▶ What you are asked to do
Could you rescale the material that begins at the line containing "At what coordinates" and ends after the line containing "[x=301, y=44]", reproducing those lines with the request text unchanged and every answer coordinate multiplied by 1.15 and rounded to a whole number, halves going up? Leave out the pictures.

▶ The data
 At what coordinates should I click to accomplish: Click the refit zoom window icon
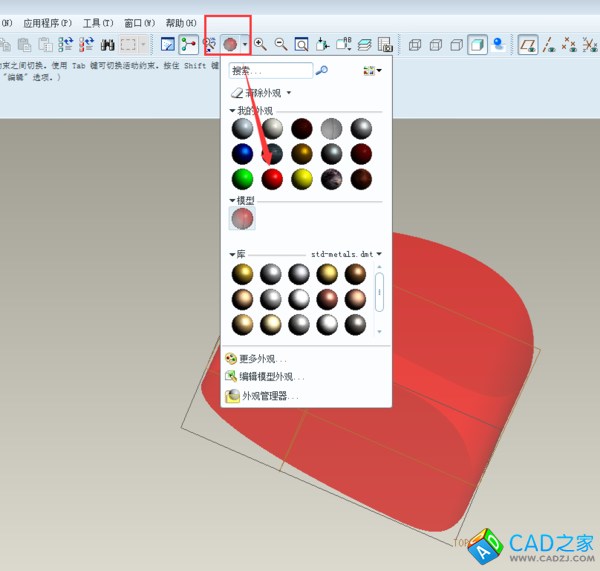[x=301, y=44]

==

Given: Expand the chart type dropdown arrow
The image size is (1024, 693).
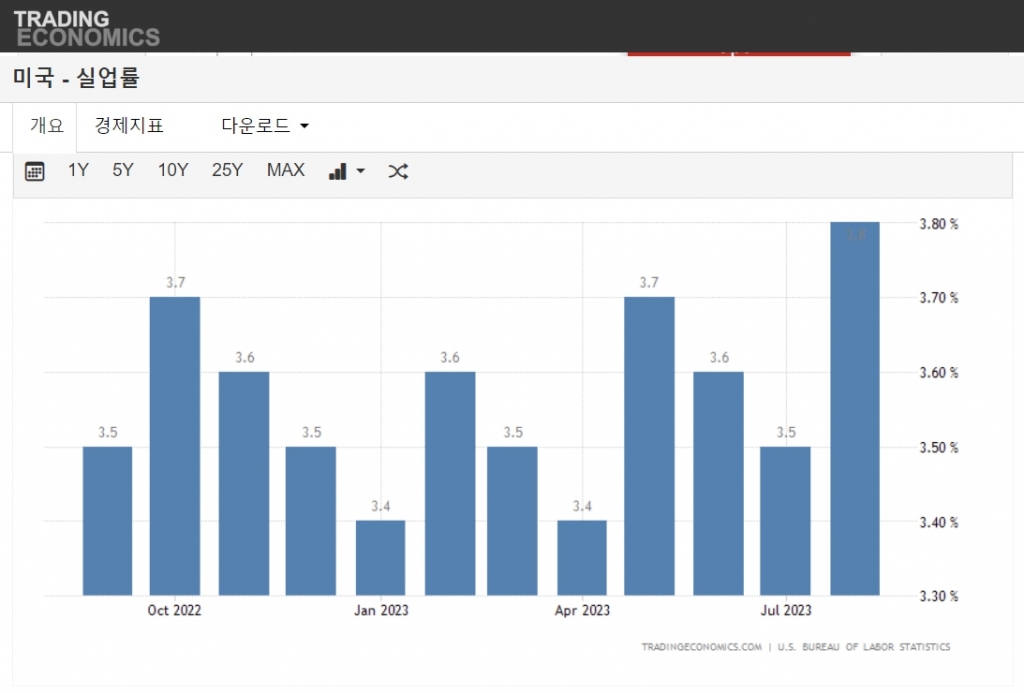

---

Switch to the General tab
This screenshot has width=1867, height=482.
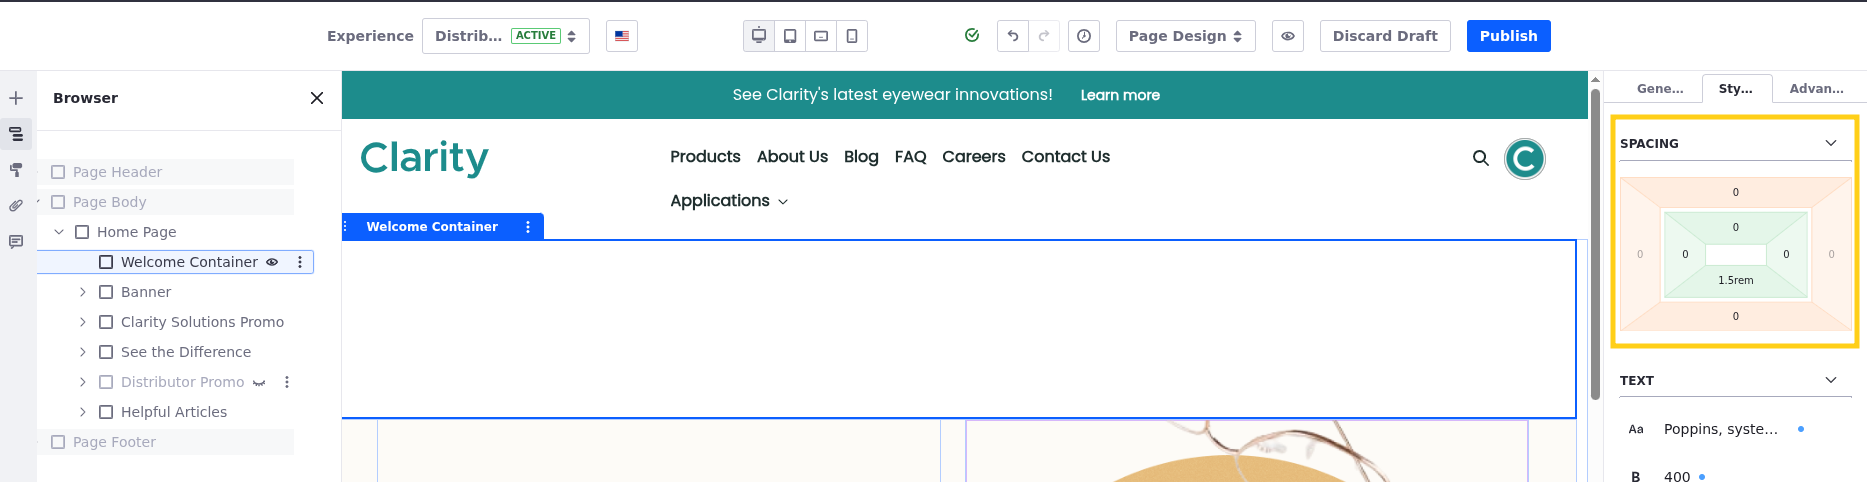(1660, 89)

▶ Answer in full
 At what coordinates should I click to accomplish: Click the refit zoom window icon
[x=346, y=51]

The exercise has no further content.